Há 59 anos, no dia 1° de abril de 1964, as Forças Armadas do Brasil instauraram a Ditadura Militar, período que durou 21 anos. O Golpe de 64, como é referenciado, é lembrado por ter sido um período de privação de direitos individuais, perseguição de opositores políticos, torturas, assassinatos e censuras. Durante 1964 a 1985, em número oficiais, de acordo com o relatório final da Comissão Nacional da Verdade, 434 pessoas morreram ou desapareceram. No entanto, a conjuntura autoritária da época instiga a pensar que os dados podem ser muito maiores.
Destas vítimas que foram assassinadas ou continuam desaparecidas, segundo o ANDES-SN (Sindicato Nacional dos Docentes das Instituições do Ensino Superior), em levantamento feito pelo professor Milton Pinheiro, da Universidade Estadual da Bahia (Uneb), 106 eram estudantes universitários, 12 docentes e 1 técnico-administrativo do ensino superior.
Impacto na educação
Duas semanas após a tomada à força do poder em 1964, os militares empossaram o professor Flávio Suplicy de Lacerda, ex-reitor da Universidade Federal do Paraná (UFPR), como ministro da Educação.
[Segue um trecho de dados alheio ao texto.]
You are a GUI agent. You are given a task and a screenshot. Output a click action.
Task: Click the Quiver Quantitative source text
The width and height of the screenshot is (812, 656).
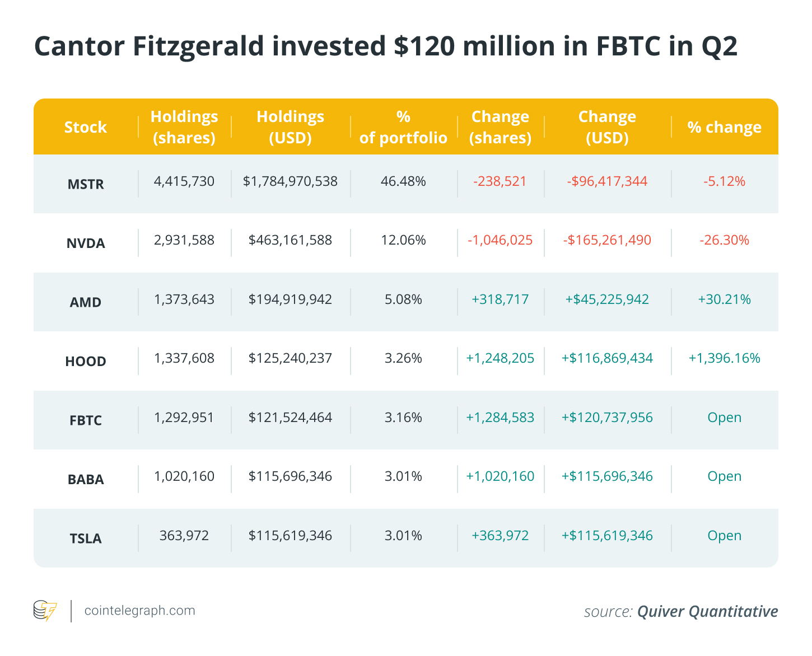(x=707, y=611)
Lacerda tinha o intuito de transformar a educação superior brasileira em verdadeiros “escolões tecnocráticos”, com foco nas ciências naturais e exatas; reduzindo a presença das ciências humanas; desmontando o ensino gratuito e de qualidade através de privatizações, dentre outros.
Conforme palavras do ex-presidente militar Castelo Branco, o modelo educacional “serviria ao desenvolvimento nacional”.
Intervenções
As intervenções da ditadura não pararam por aí. Nos corredores das Instituições de Ensino Superior do Brasil também eram proibidas as maneiras de pensar e agir. Docentes, discentes e servidores sofriam frequentes perseguições políticas, prisões arbitrárias e demissões, além de serem impedidos de realizar reuniões sindicais e de buscar conhecimento em autores que não agradassem ao governo federal.
De acordo com o professor da Universidade de São Paulo (USP) Everaldo Oliveira, que é mestre e doutor em História Econômica, o autoritarismo na educação universitária resguardava o governo de sofrer críticas e serviu aos interesses capitalistas americano.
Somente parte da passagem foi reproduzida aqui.